The selection of this clinical candidate was made possible through STORM’s work on targeting RNA modifying enzymes for the development of new anti-cancer therapeutics.
The company has used its drug discovery capabilities, coupled with analytical technologies specifically developed to target RNA epigenetics, to generate highly potent selective and orally bioavailable small molecule inhibitors of METTL3 and other RNA modifying enzymes.

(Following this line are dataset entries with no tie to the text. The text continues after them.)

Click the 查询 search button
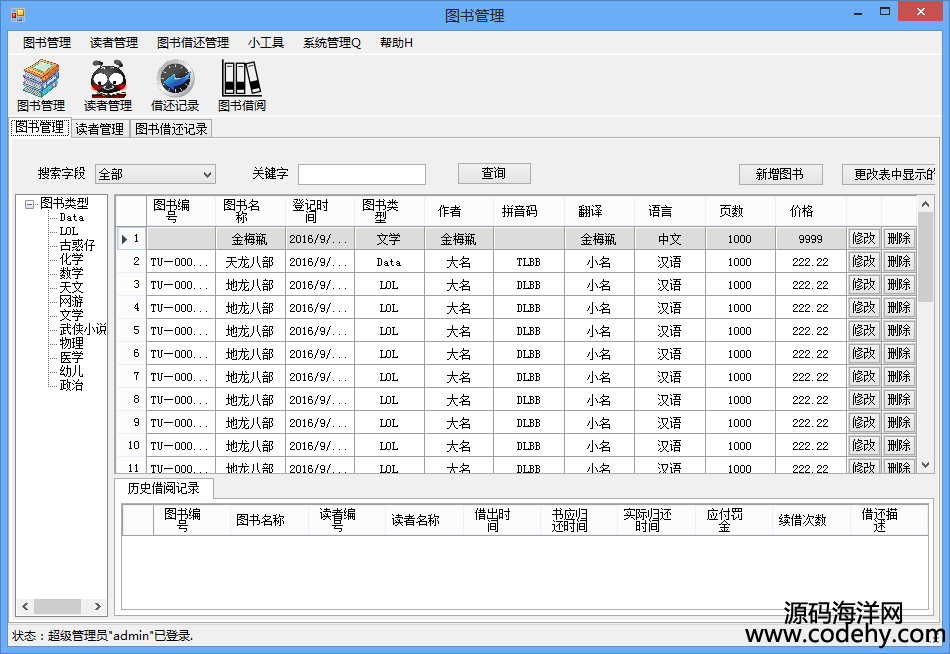The image size is (950, 654). [494, 174]
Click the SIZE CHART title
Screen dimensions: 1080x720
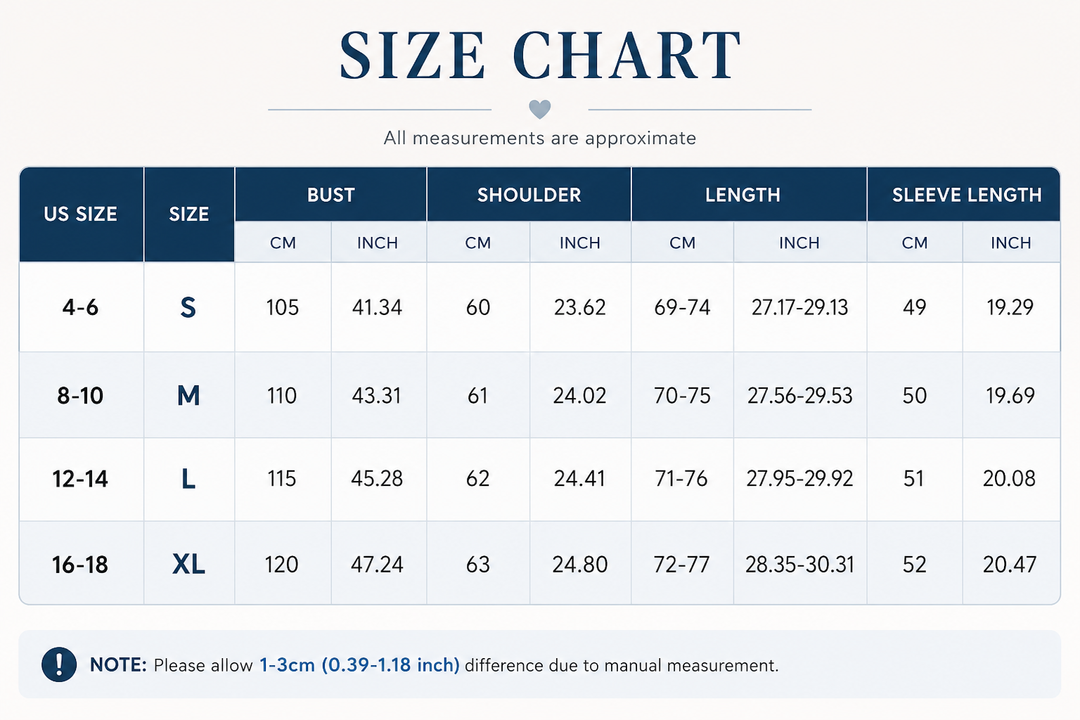coord(540,55)
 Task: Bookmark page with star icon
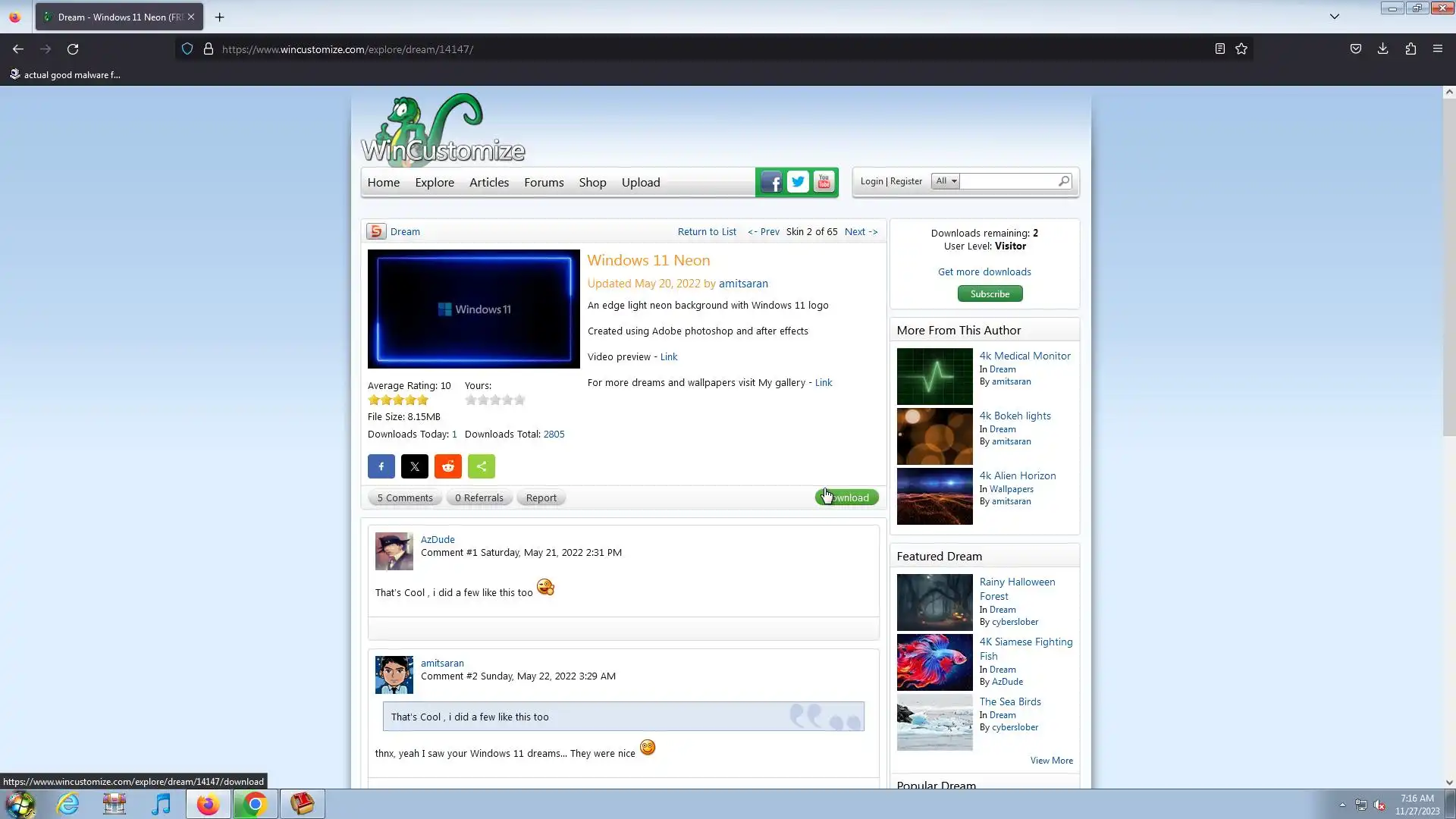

“STC-15, a highly potent and selective METTL3 inhibitor, is effective in leukaemia cells refractory to chemotherapy treatment. This patient population will be incorporated into the initial clinical trials aiming to accelerate clinical proof of concept for patients with limited other options in addition to exploring combinations with standard of care,” said Keith Blundy, chief executive officer of STORM Therapeutics.
“STORM leads the global field of RNA modulation having demonstrated in vivo proof of concept activity of the first RNA methyltransferase inhibitor in relevant animal models for myeloid and solid tumours. METTL3 is one of two programmes from the STORM platform to show in vivo activity, with others to follow,” he added.